Dataset entries:
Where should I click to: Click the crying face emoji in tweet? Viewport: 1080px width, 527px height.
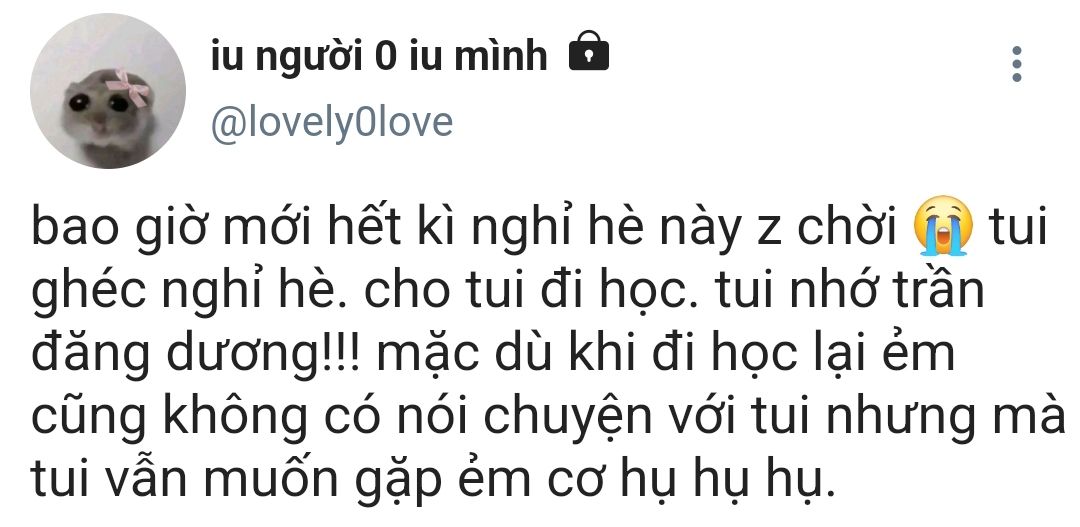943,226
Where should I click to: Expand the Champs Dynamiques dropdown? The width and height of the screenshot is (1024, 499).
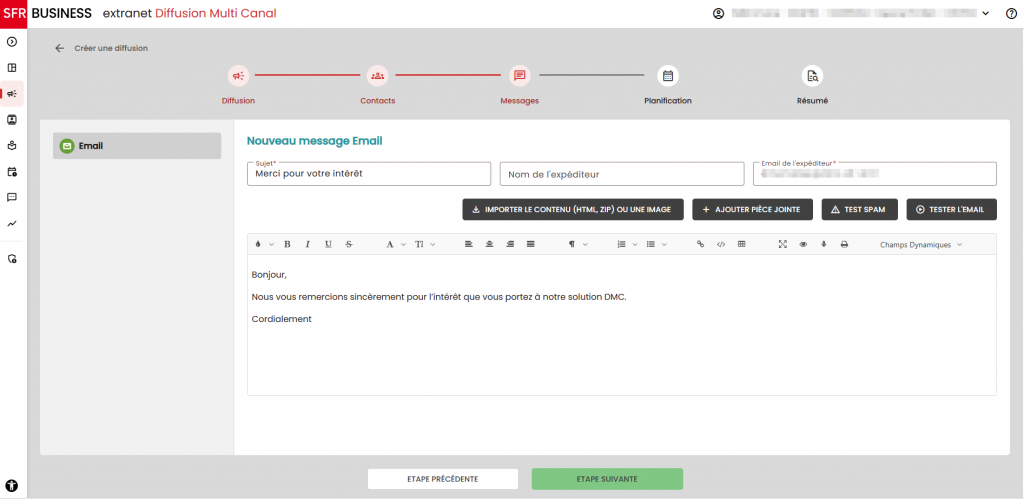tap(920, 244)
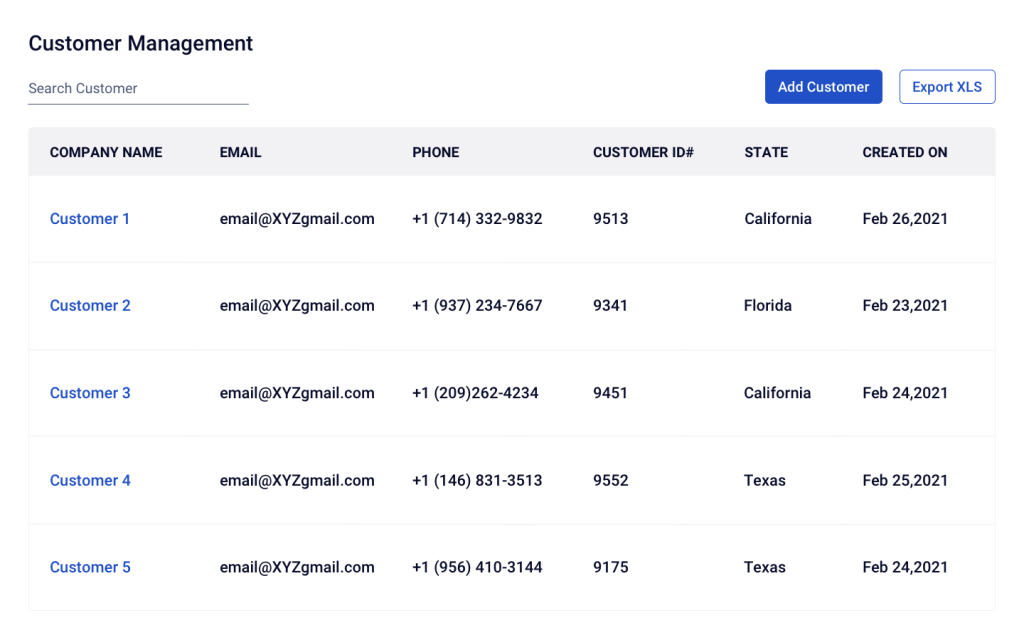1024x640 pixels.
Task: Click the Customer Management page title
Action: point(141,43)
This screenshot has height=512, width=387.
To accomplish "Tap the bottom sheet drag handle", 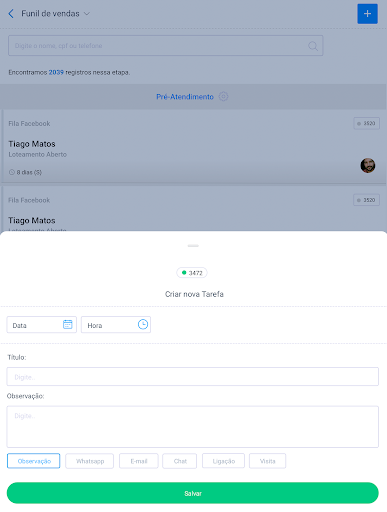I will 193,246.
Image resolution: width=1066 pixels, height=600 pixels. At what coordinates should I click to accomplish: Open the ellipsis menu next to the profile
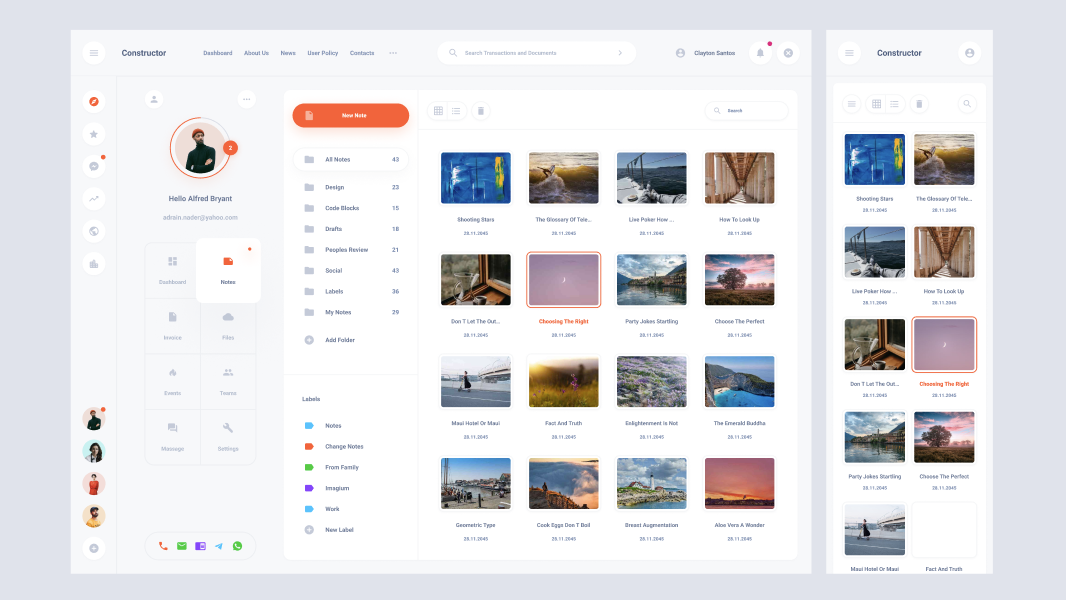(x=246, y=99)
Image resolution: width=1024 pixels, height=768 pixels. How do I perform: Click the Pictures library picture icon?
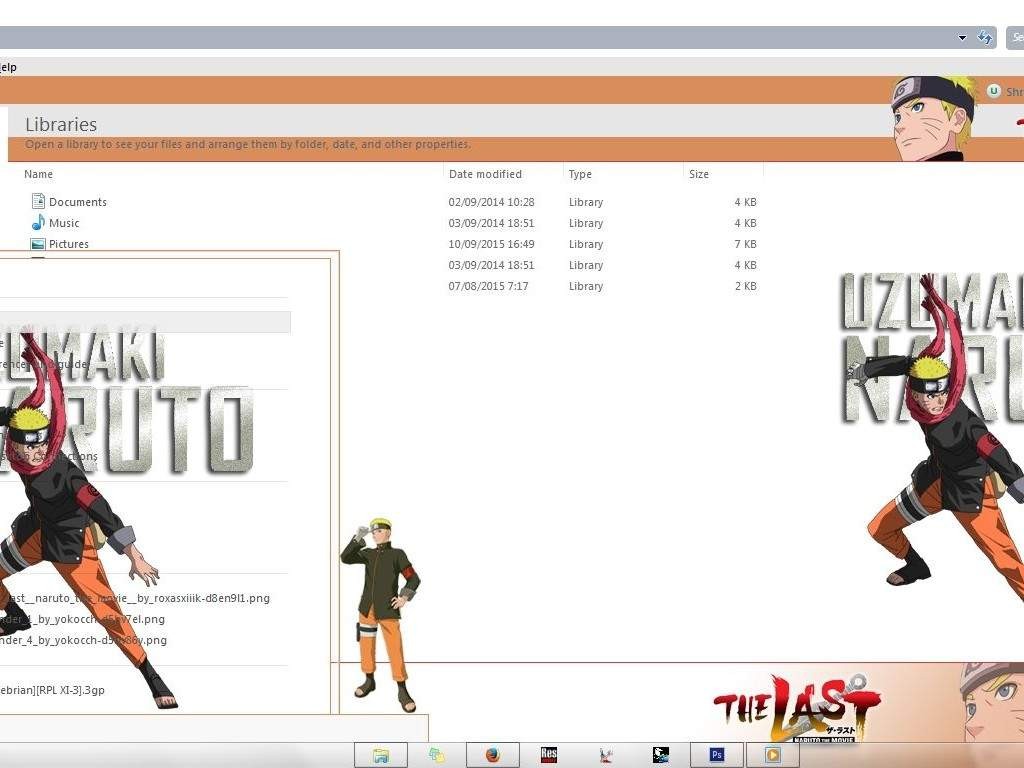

#### Brief:
Beginning at the line that contains "Image resolution: width=1066", transcribe it and every later line through the last line of the data above, exactly, and drop the pictures.

#### Task response:
Image resolution: width=1066 pixels, height=600 pixels. At what coordinates should I click to accomplish: Open the ellipsis menu next to the profile
(x=246, y=99)
Image resolution: width=1024 pixels, height=768 pixels. How do I perform: Click the Pictures library picture icon?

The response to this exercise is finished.